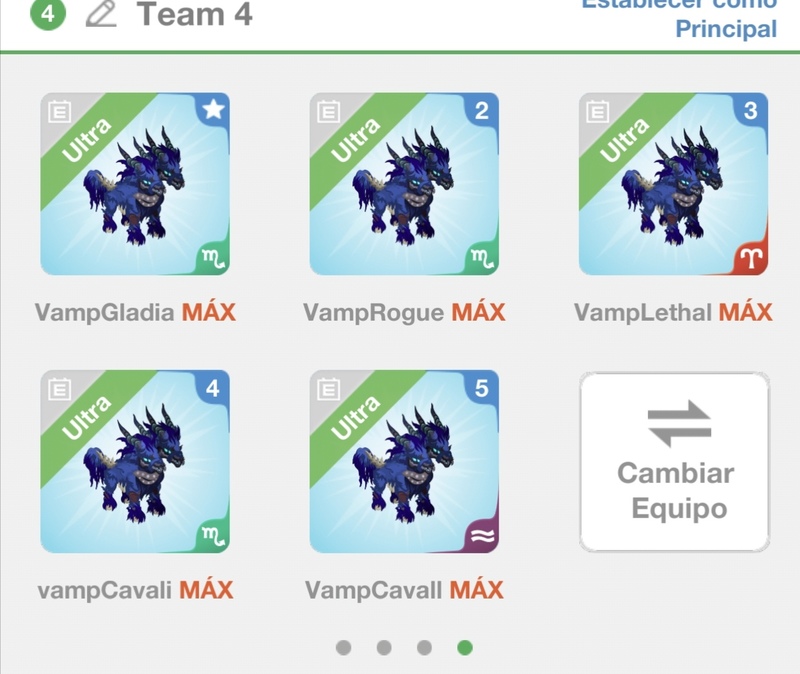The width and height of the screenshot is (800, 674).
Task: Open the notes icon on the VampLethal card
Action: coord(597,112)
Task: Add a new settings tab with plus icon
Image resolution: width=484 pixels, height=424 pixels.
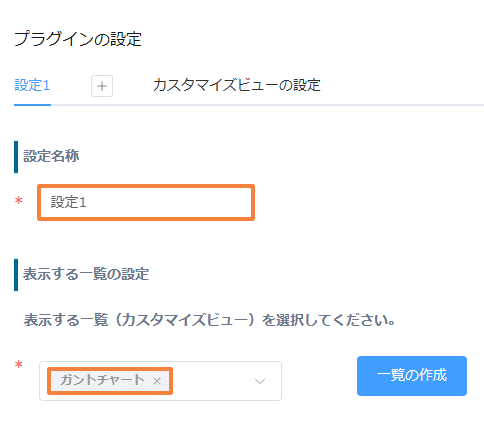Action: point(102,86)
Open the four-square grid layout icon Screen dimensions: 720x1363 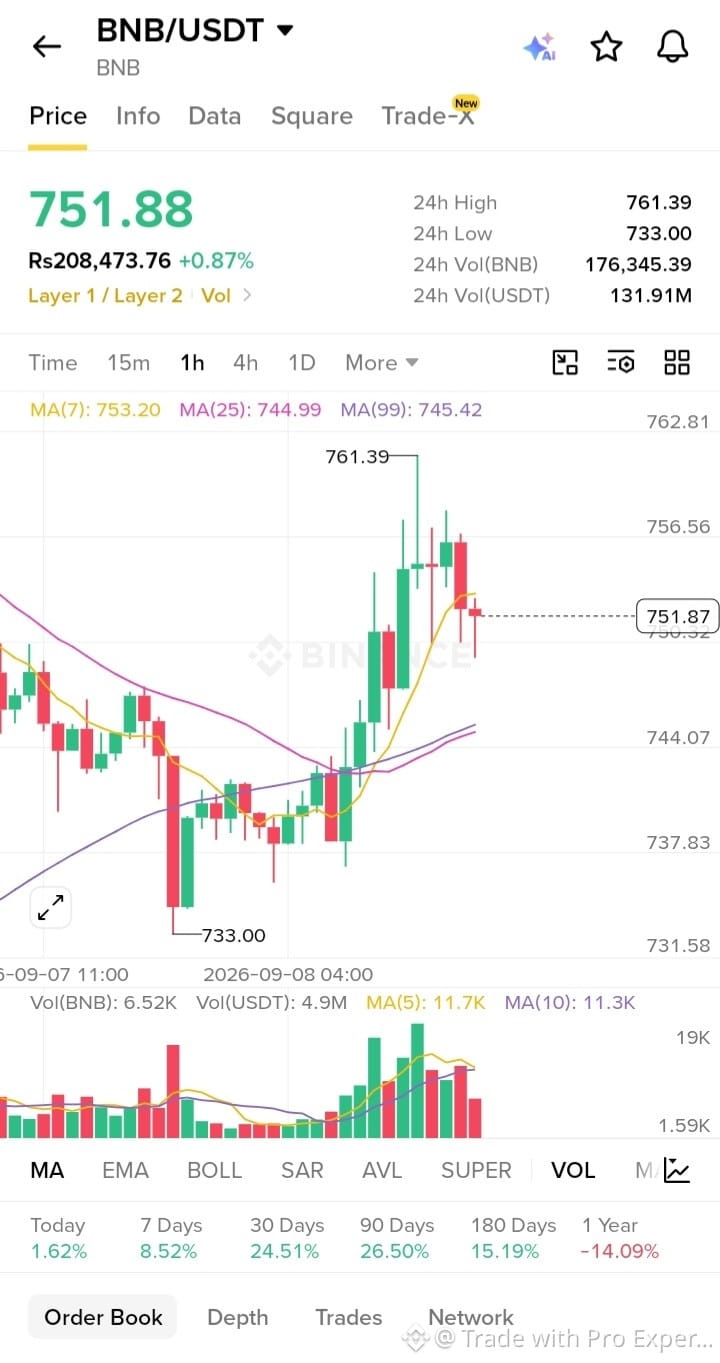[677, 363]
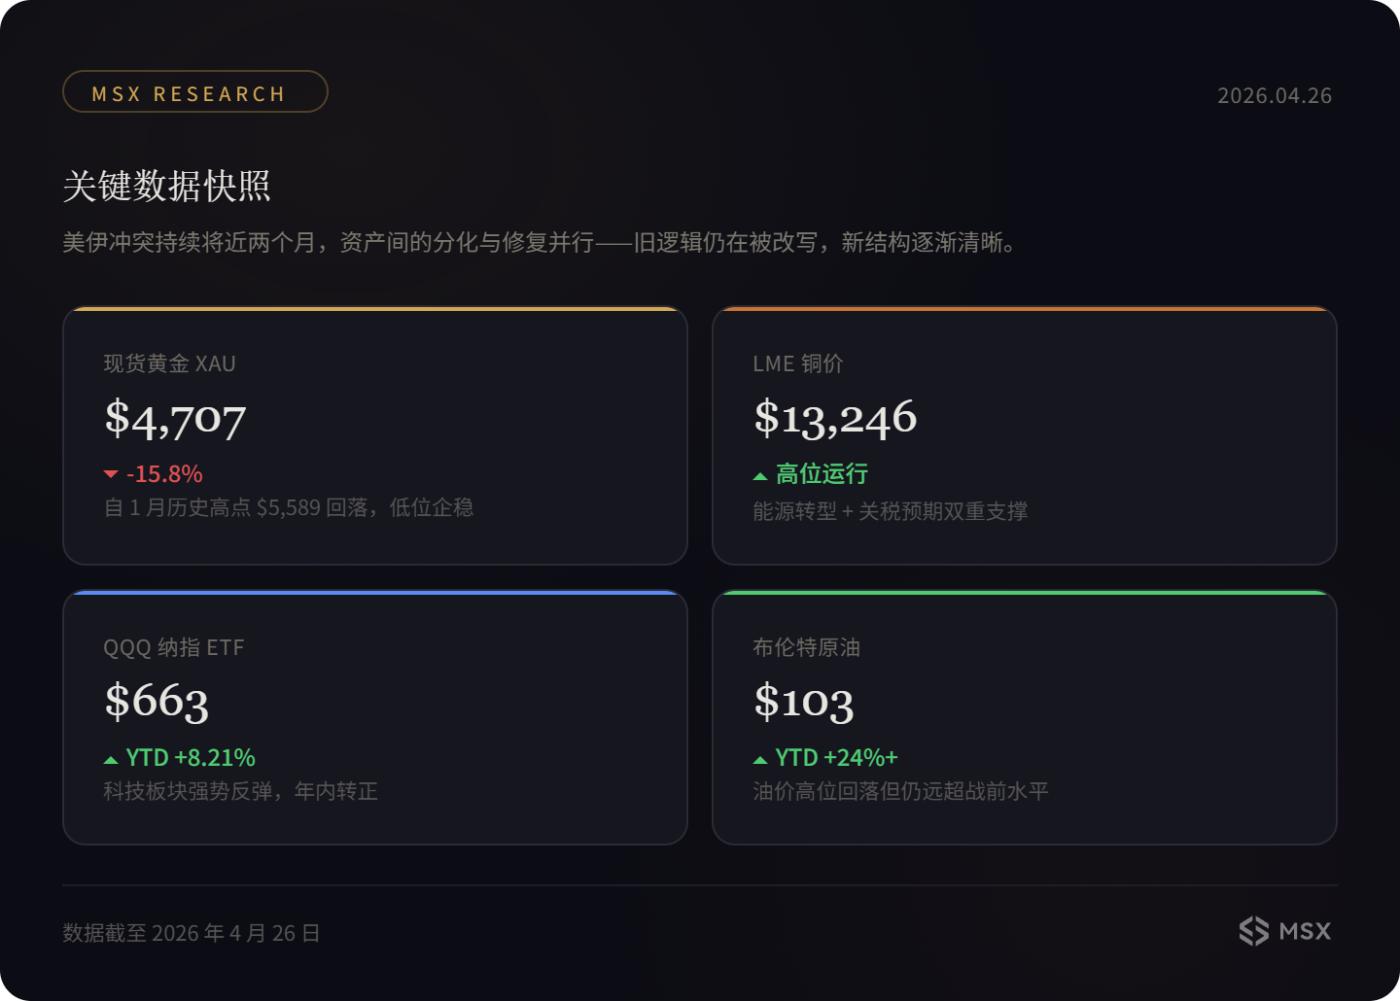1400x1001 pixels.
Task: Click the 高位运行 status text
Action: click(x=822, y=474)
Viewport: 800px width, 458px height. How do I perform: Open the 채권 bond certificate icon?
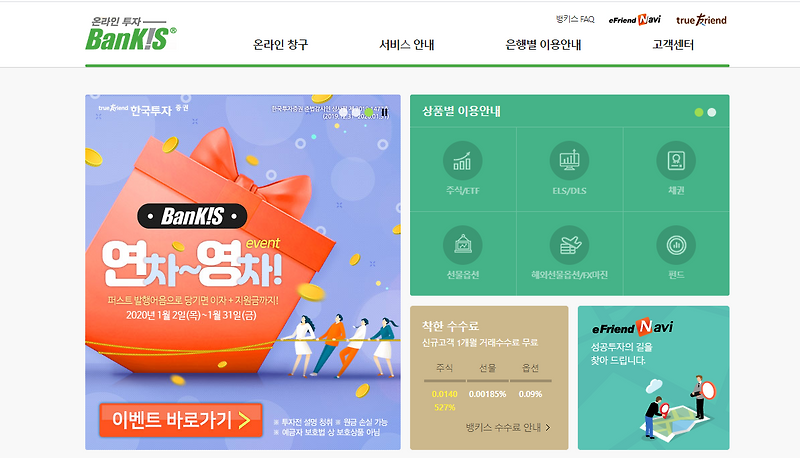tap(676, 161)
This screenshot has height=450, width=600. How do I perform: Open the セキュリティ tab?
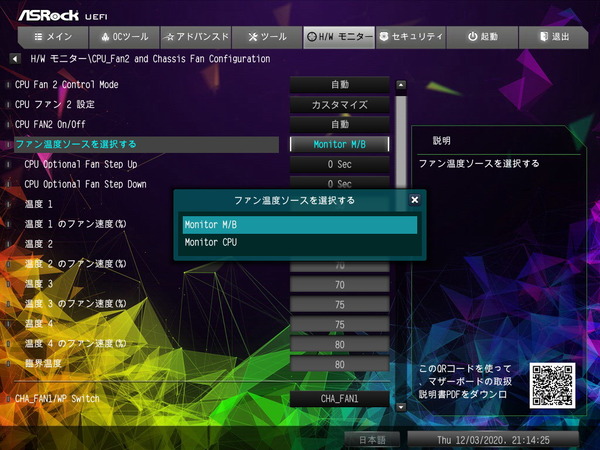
------------------------------------------------
Exercise goal
Word for word and without pictures, restate only the lines running from the one that contains "Viewport: 800px width, 458px" through the last line of the listing above.

Output for this exercise
Viewport: 800px width, 458px height. How do I perform: Open the 채권 bond certificate icon?
tap(676, 161)
This screenshot has height=450, width=600. How do I perform: Open the セキュリティ tab?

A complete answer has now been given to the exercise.